◆ **Task objective**: Down to the final line, print each entry exactly.

:: Records for this task

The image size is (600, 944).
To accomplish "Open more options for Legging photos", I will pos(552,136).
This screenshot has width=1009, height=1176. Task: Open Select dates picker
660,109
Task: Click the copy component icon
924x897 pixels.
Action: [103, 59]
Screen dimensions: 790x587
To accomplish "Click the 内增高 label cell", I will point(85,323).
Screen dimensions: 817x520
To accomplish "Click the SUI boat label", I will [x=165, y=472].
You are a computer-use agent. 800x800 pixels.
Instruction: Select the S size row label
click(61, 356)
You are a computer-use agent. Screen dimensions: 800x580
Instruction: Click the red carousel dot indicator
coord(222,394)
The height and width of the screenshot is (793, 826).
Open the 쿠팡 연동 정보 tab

::::

◆ **Output for this task**:
The image size is (600, 944).
To accomplish "Open more options for Legging photos", I will pos(552,136).
This screenshot has width=1009, height=1176. Task: Open Select dates picker
660,109
Task: Click the copy component icon
924x897 pixels.
Action: [103, 59]
Screen dimensions: 790x587
To accomplish "Click the 内增高 label cell", I will point(85,323).
Screen dimensions: 817x520
To accomplish "Click the SUI boat label", I will [x=165, y=472].
You are a computer-use agent. 800x800 pixels.
Instruction: Select the S size row label
click(61, 356)
You are a computer-use agent. Screen dimensions: 800x580
Instruction: Click the red carousel dot indicator
coord(222,394)
The height and width of the screenshot is (793, 826).
Open the 쿠팡 연동 정보 tab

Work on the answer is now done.